**Instructions to follow:** In the passage on Our Lady of Lebanon of Paris Cathedral, please give the date on which the church was inaugurated.

**Passage:**

□ □ □

Our Lady of Lebanon of Paris Cathedral (Cathédrale Notre-Dame-du-Liban de Paris) is the cathedral and mother church of the Maronite Catholic Eparchy of Our Lady of Lebanon of Paris, part of the Maronite Church, for worship of Eastern Catholic tradition. It is located by the Jesuit Fathers of Sainte-Geneviève school in the 5th arrondissent in Paris, France, constructed 1893–94 by architect Jules-Godefroy Astruc.

History
Constructed circa 1893–94 by architect Jules-Godefroy Astruc, it was inaugurated on 13 May 1894, allocated by the Jesuit Fathers of Sainte-Geneviève school in Paris, consecrated to Our Lady of Lebanon, a Marian shrine in Beirut, Lebanon. Following the 1905 French law on the Separation of the Churches and the State, the Jesuits left it. It was then assigned in 1915 to the Maronite worship. In 1937, the Franco-Lebanese home was built around the parish. Renovations of the roof, canopy and rose were made in 1990-1993

Architecture

The Church of Our Lady of Lebanon also had a cultural role over 30 years, with the classical label Erato who performed most of their recordings in the church. More than 1,200 discs were recorded, including the flautist Jean-Pierre Rampal, trumpeter Maurice André and chamber orchestra Jean-François Paillard.

□ □ □

**Information provided:**
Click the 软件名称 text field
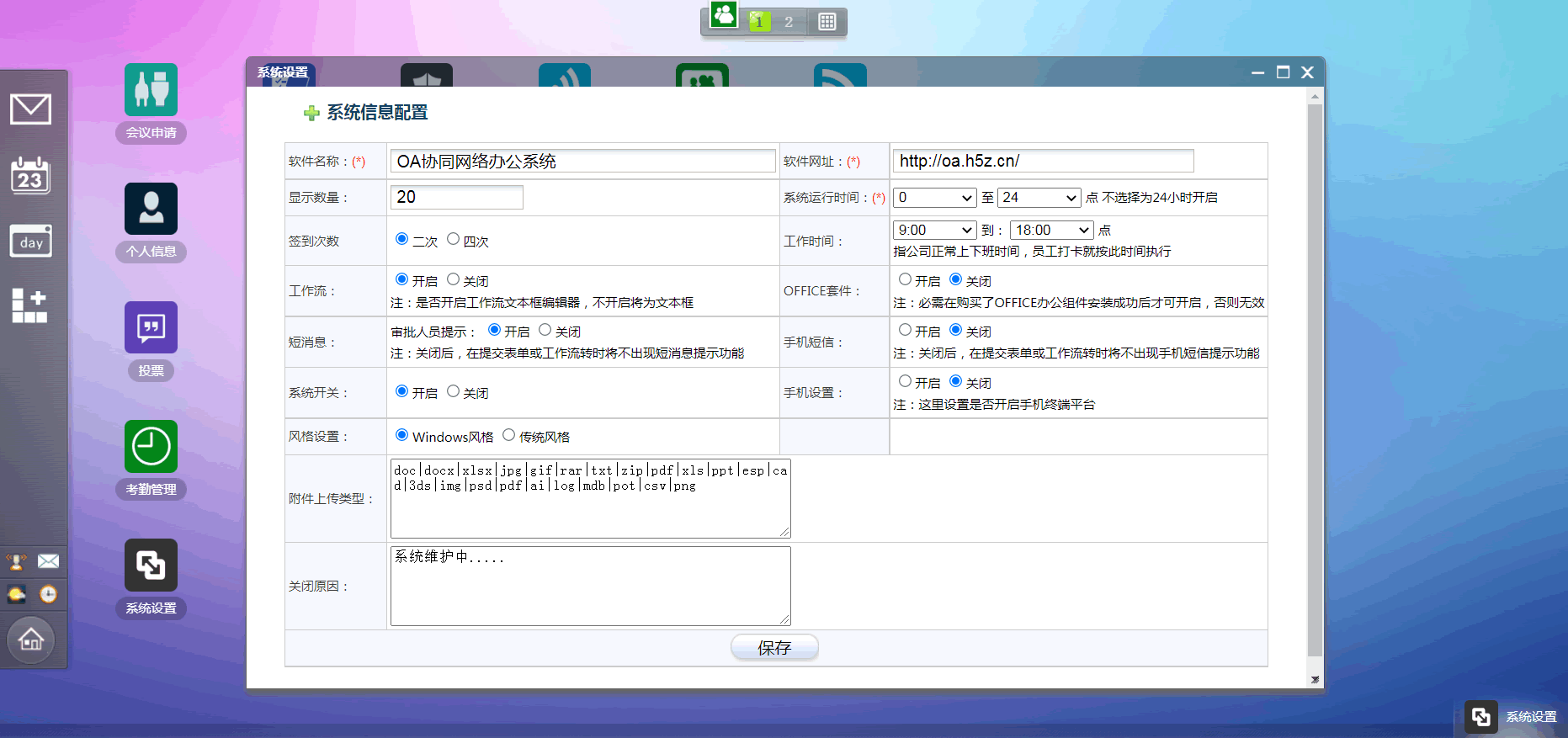 (x=582, y=162)
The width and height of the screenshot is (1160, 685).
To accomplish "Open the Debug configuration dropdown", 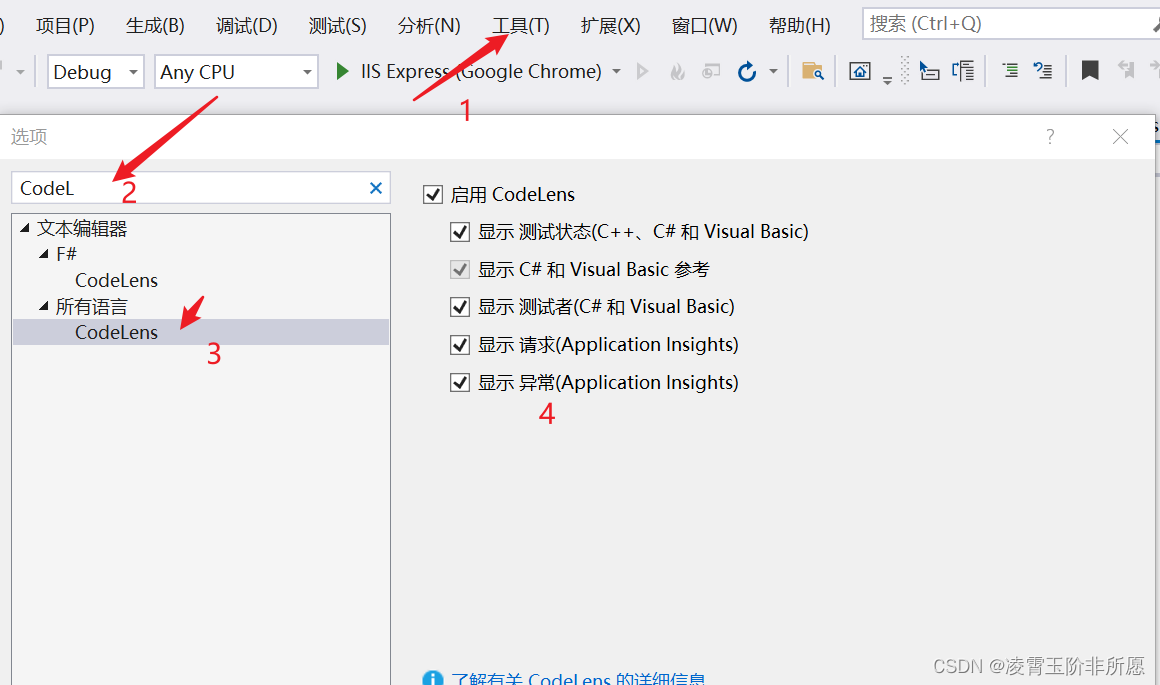I will coord(133,71).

□ □ □

**Response to this exercise:** 13 May 1894